**INSTRUCTIONS TO FOLLOW**. Number of lines below with the word "button": give it and nothing more.

Stored records:
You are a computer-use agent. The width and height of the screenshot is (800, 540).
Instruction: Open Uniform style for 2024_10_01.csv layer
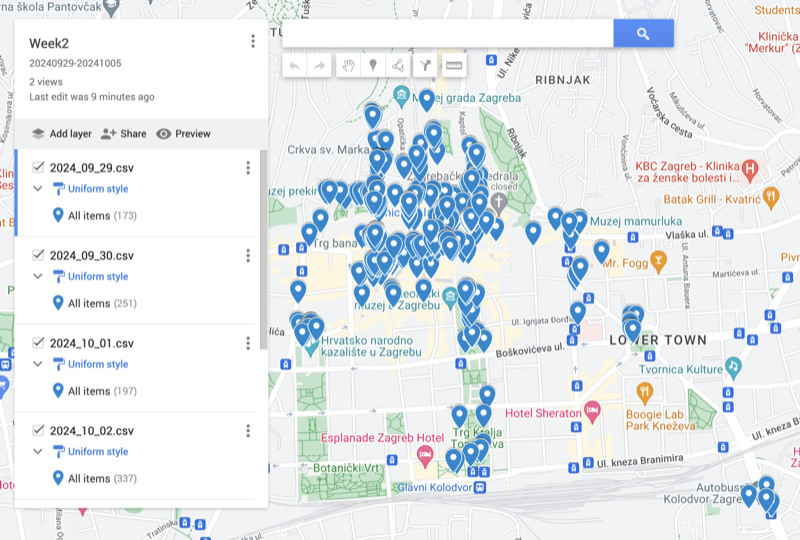tap(98, 364)
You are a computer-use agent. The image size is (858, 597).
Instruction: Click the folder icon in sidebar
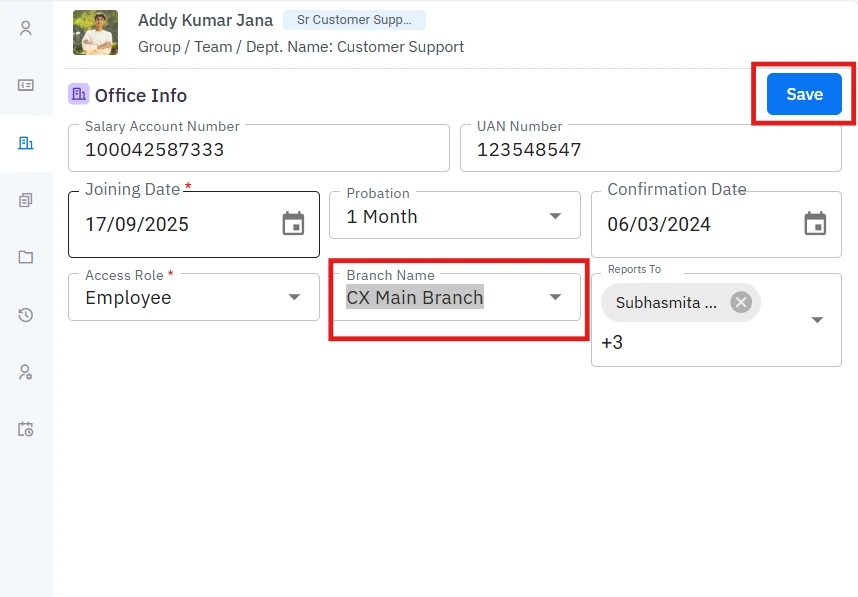pos(26,257)
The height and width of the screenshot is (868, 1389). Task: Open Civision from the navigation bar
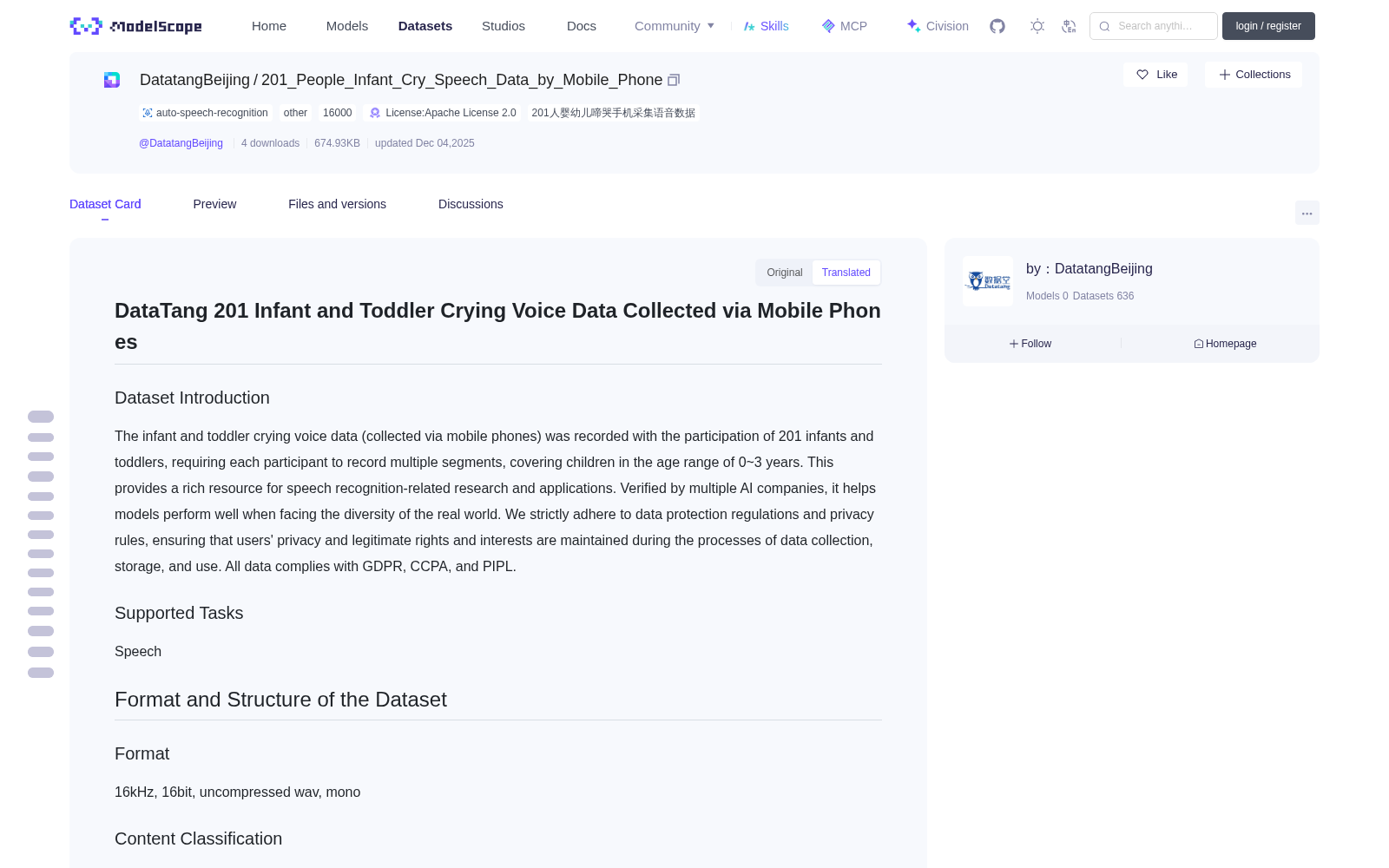938,26
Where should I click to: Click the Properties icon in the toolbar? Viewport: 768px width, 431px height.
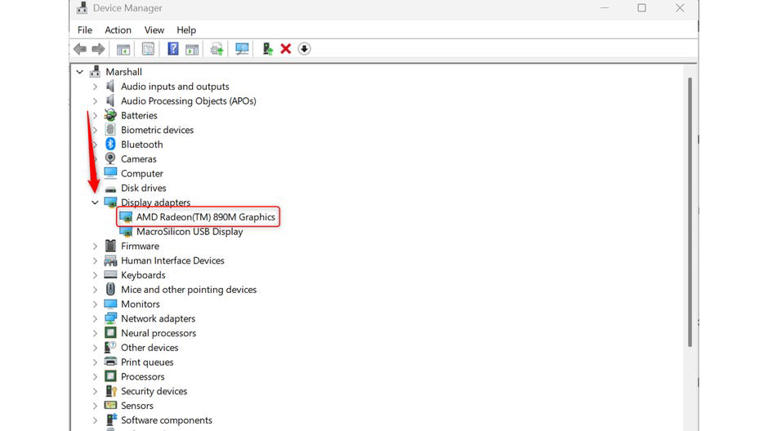148,49
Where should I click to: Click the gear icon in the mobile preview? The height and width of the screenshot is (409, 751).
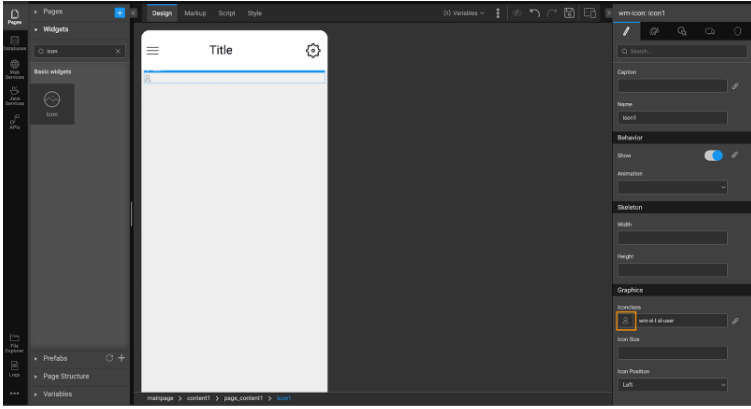pyautogui.click(x=312, y=50)
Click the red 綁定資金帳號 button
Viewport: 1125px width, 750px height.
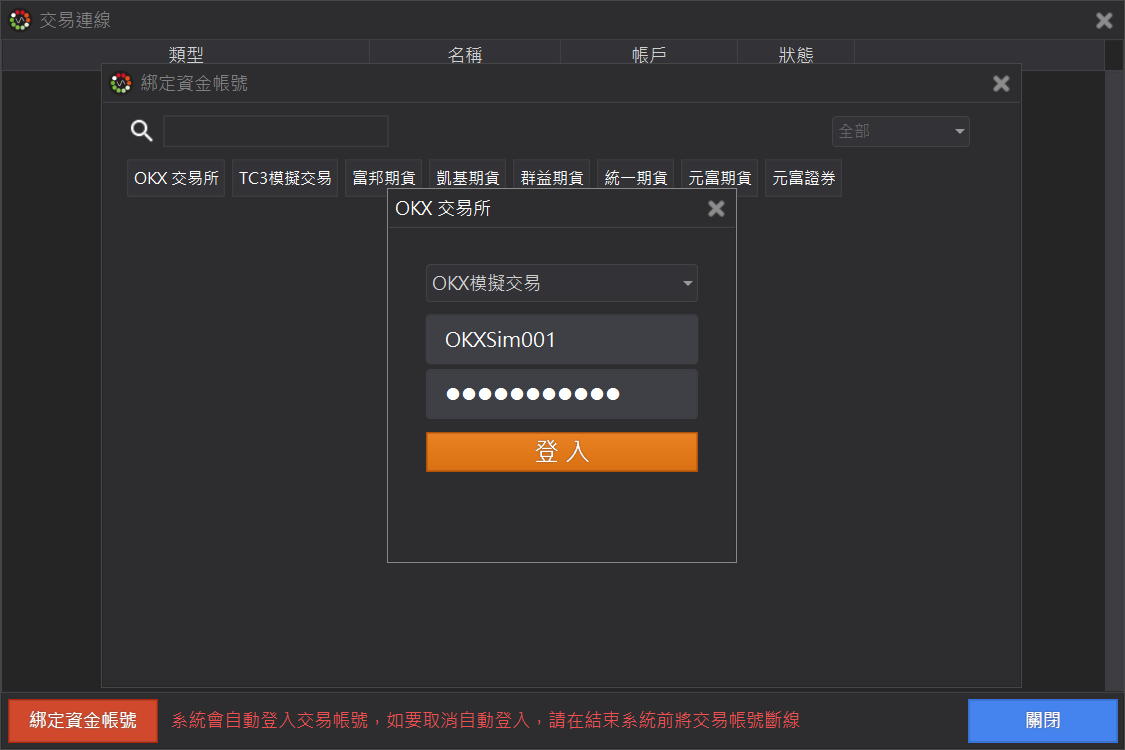[x=83, y=720]
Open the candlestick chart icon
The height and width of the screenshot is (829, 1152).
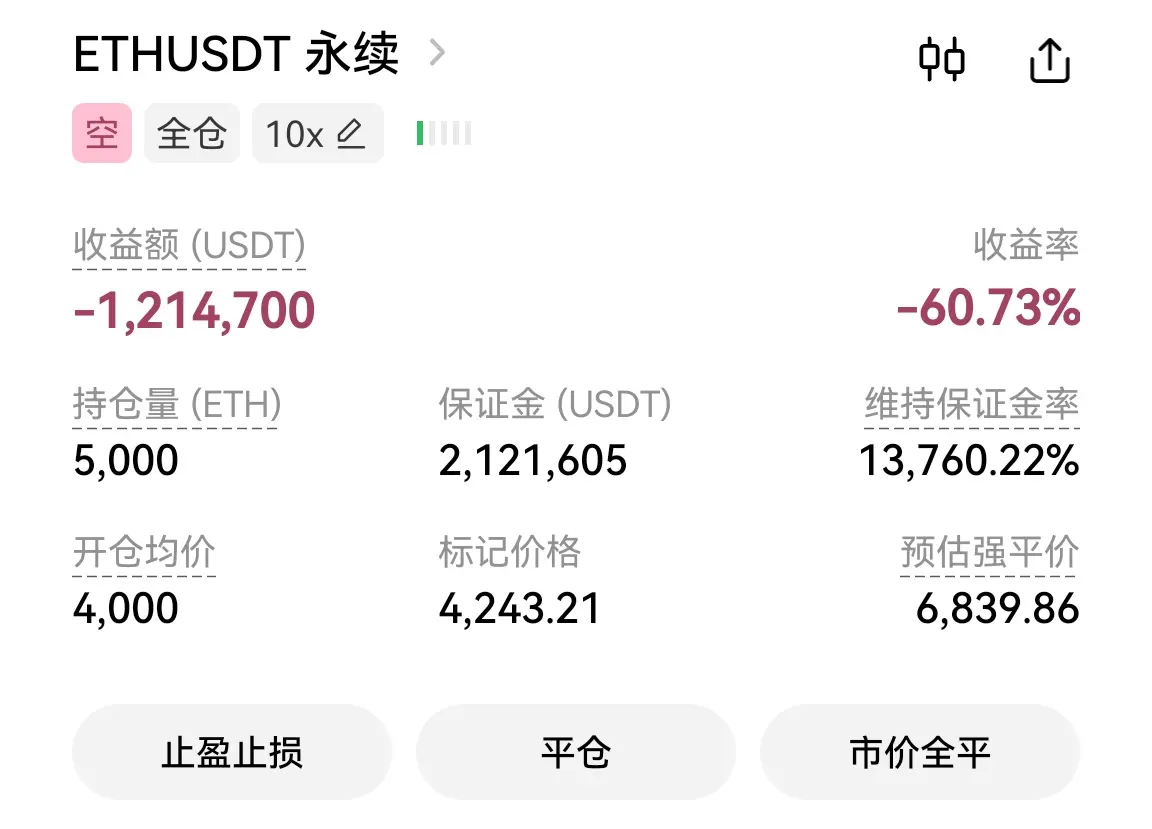(x=942, y=59)
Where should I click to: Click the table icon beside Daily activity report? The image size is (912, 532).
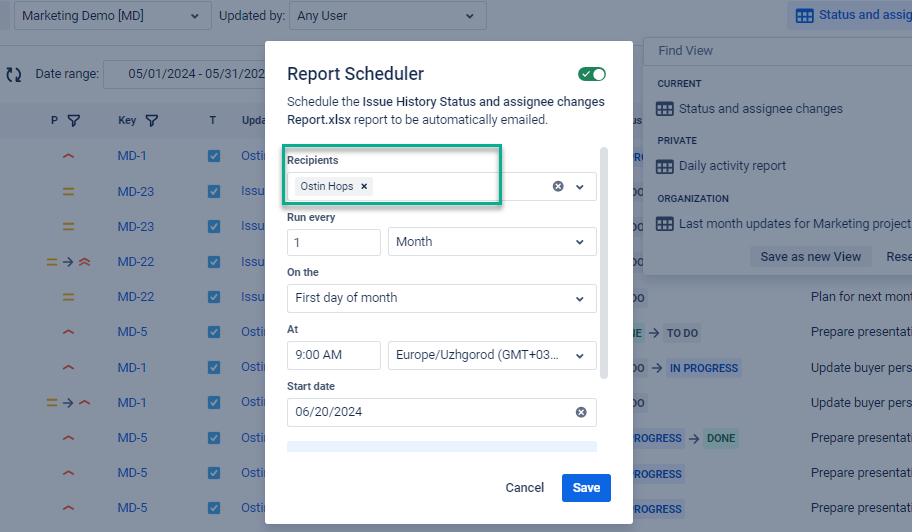[665, 166]

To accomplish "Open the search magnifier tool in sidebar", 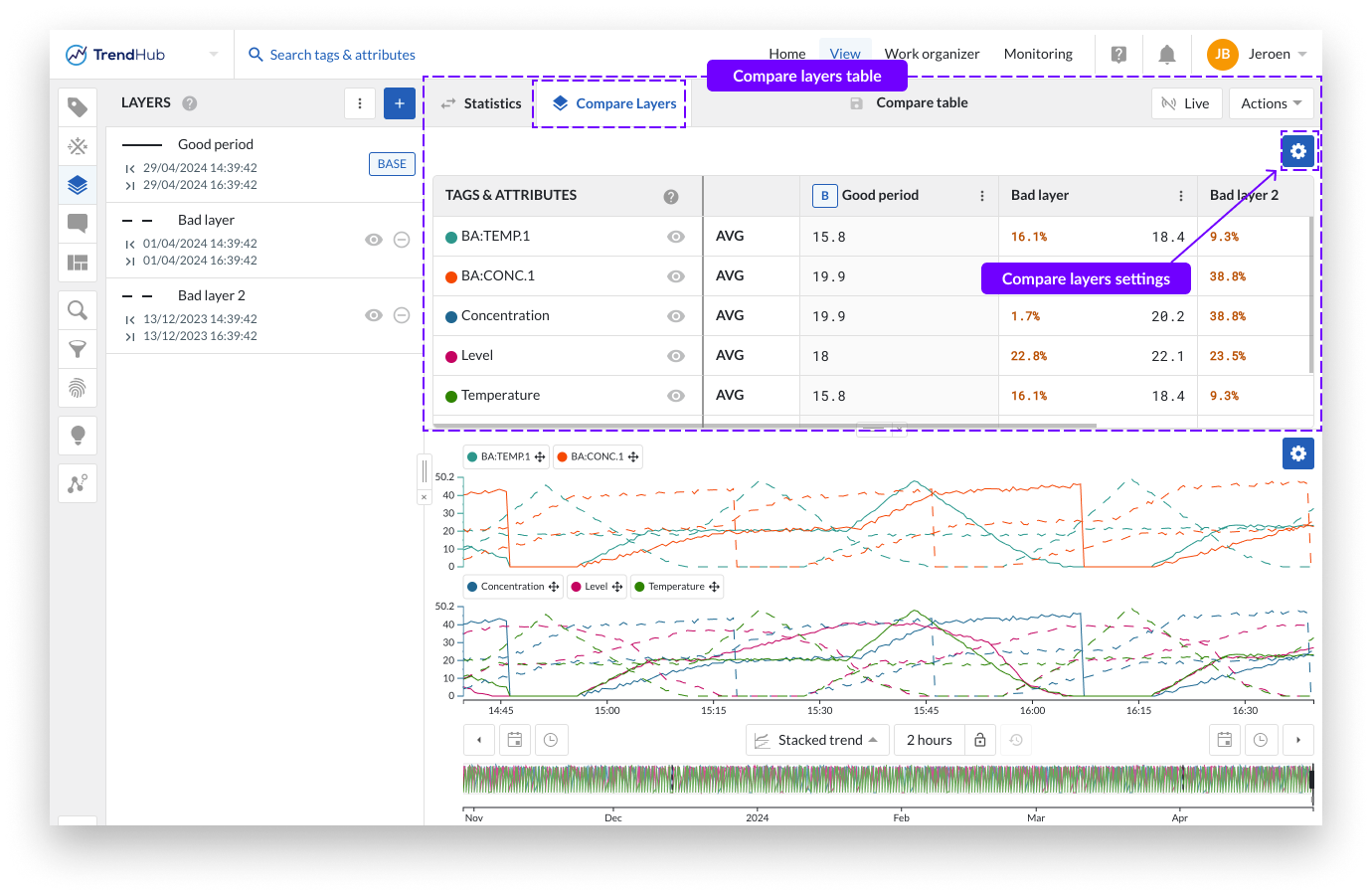I will click(x=78, y=310).
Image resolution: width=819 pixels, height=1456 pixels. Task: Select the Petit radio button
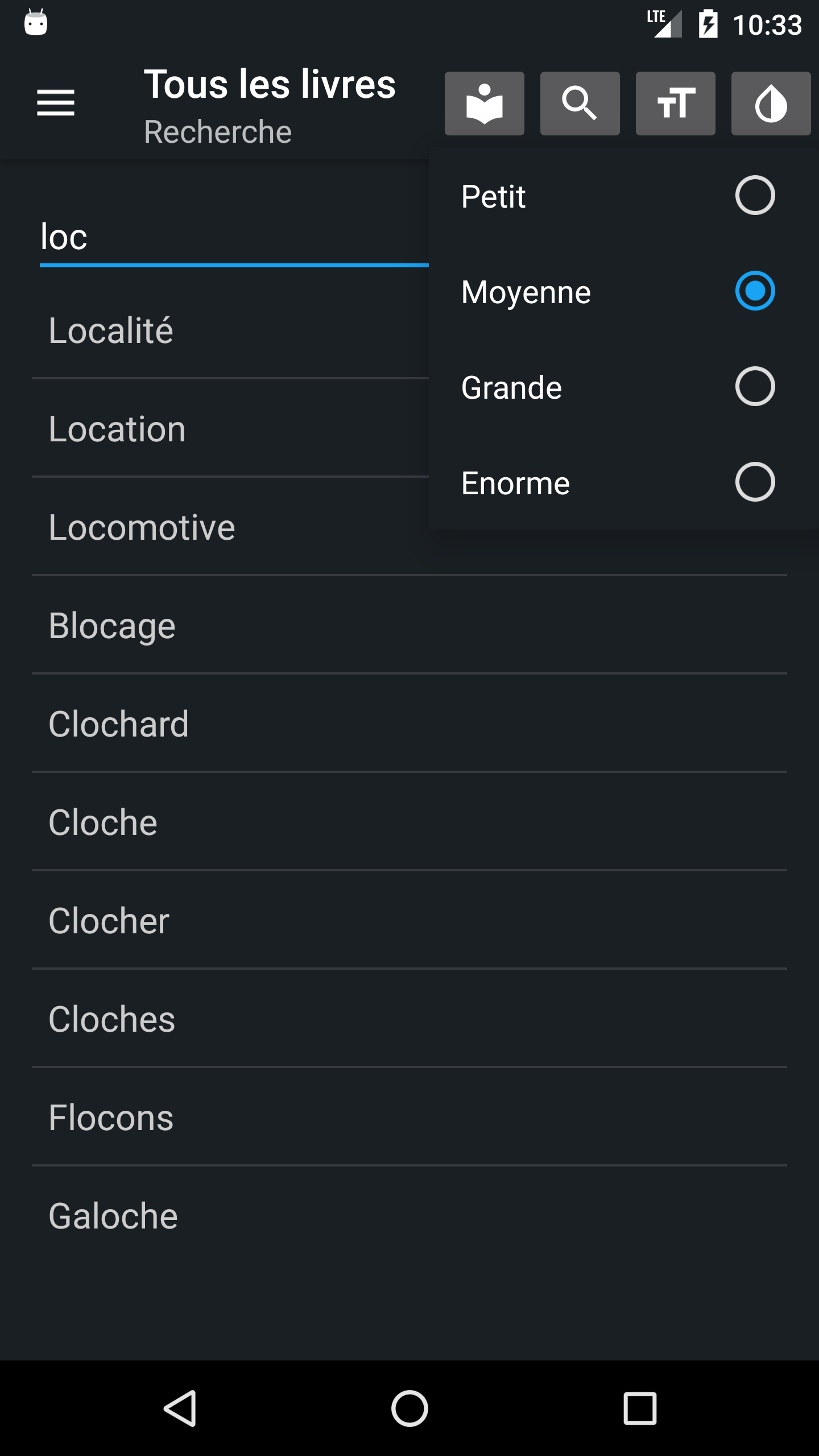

**SOLVED EXERCISE**. 2